=== TEXT PASSAGE ===
The Rebranding of Antisemitism after the Holocaust
TRANSCEND MEMBERS, 18 Oct 2021
Richard Falk | Global Justice in the 21st Century – TRANSCEND Media Service
12 Oct 2021 – There has been past influential writing taking critical aim at the Holocaust as a cover for unrelated wrongs, most notably Norman Finkelstein’s brave critique The Holocaust Industry: Reflections on the Exploitation of Jewish Suffering, (2000, updated 2015). This post is concerned with the legacy of the Holocaust as providing antisemitism as a policy tool exploited by Israel and Zionist activists to intensify Palestinian suffering and deflect attention from Israeli wrongdoing. Such exploitation dishonors and unduly complicates the justifiably hallowed memory of the Holocaust.
The Rebranding of Antisemitism after the Holocaust
There are no legitimate doubts about the magnitude and depravity of the Holocaust arising from mobilizing the socipathic obsession with hatred of Jews, which culminated in the satanic German resolve to puts all Jews to death solely on the basis of their ethnicity. It is no wonder that a primary legacy of the Holocaust was to render the embrace of antisemitism a hateful embodiment of evil in the post-World War II West. Yet by making the Palestinian people and their supporters bear the ongoing burdens of this grotesque genocide perverts the legacy of the Holocaust, extending the dark shadows of racism over Israel experience and identity in ugly reactive forms. As W.H. Auden reminded the world “those to whom evil is done do evil in return.”
This unfolding post-Holocaust pattern of injustice originated in the lethal interactions between Hitler’s extreme racism and the Zionist Project. Zionism is best considered a utopian undertaking of a political movement within the wider community of the Jewish people. It was launched in the late nineteenth century as a reaction to European antisemitism to establish a Jewish, ‘democratic’ state in an essentially non-Jewish society (the Jewish population of Palestine was less than 10% in 1917 at the time of the Balfour Declaration) on the basis of an arrogant colonial pledge by the British Foreign Office. It had little prospect of succeeding even with European backing expressed through incorporating the Balfour pledge into the League of Nations approach to Palestine, given the declining leverage of European colonialism.
=== RAW DATA ===
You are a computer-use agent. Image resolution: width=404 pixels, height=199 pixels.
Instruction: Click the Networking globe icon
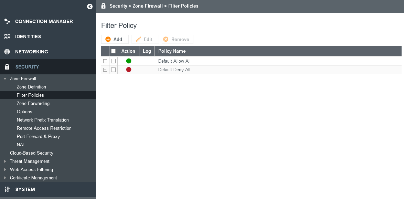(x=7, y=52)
===
=== RAW DATA ===
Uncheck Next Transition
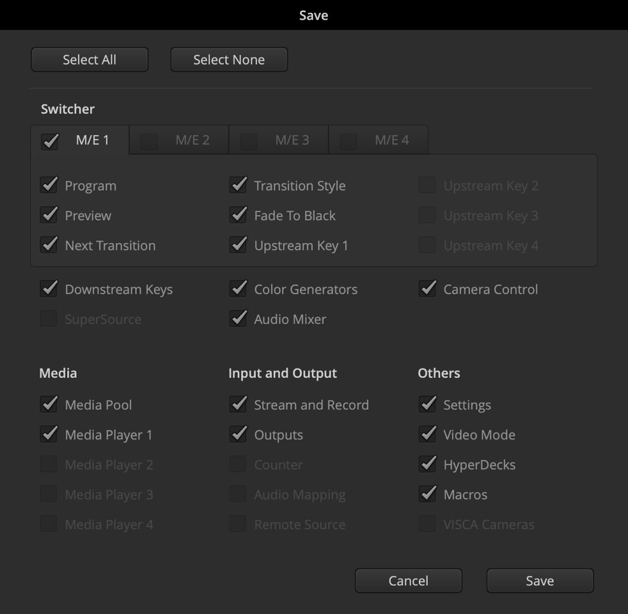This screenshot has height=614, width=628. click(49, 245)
===
_SHORT EXERCISE_:
Return the article above on antisemitism after the Holocaust in full, word for word.

_SOLUTION TO THE EXERCISE_:
The Rebranding of Antisemitism after the Holocaust
TRANSCEND MEMBERS, 18 Oct 2021
Richard Falk | Global Justice in the 21st Century – TRANSCEND Media Service
12 Oct 2021 – There has been past influential writing taking critical aim at the Holocaust as a cover for unrelated wrongs, most notably Norman Finkelstein’s brave critique The Holocaust Industry: Reflections on the Exploitation of Jewish Suffering, (2000, updated 2015). This post is concerned with the legacy of the Holocaust as providing antisemitism as a policy tool exploited by Israel and Zionist activists to intensify Palestinian suffering and deflect attention from Israeli wrongdoing. Such exploitation dishonors and unduly complicates the justifiably hallowed memory of the Holocaust.
The Rebranding of Antisemitism after the Holocaust
There are no legitimate doubts about the magnitude and depravity of the Holocaust arising from mobilizing the socipathic obsession with hatred of Jews, which culminated in the satanic German resolve to puts all Jews to death solely on the basis of their ethnicity. It is no wonder that a primary legacy of the Holocaust was to render the embrace of antisemitism a hateful embodiment of evil in the post-World War II West. Yet by making the Palestinian people and their supporters bear the ongoing burdens of this grotesque genocide perverts the legacy of the Holocaust, extending the dark shadows of racism over Israel experience and identity in ugly reactive forms. As W.H. Auden reminded the world “those to whom evil is done do evil in return.”
This unfolding post-Holocaust pattern of injustice originated in the lethal interactions between Hitler’s extreme racism and the Zionist Project. Zionism is best considered a utopian undertaking of a political movement within the wider community of the Jewish people. It was launched in the late nineteenth century as a reaction to European antisemitism to establish a Jewish, ‘democratic’ state in an essentially non-Jewish society (the Jewish population of Palestine was less than 10% in 1917 at the time of the Balfour Declaration) on the basis of an arrogant colonial pledge by the British Foreign Office. It had little prospect of succeeding even with European backing expressed through incorporating the Balfour pledge into the League of Nations approach to Palestine, given the declining leverage of European colonialism.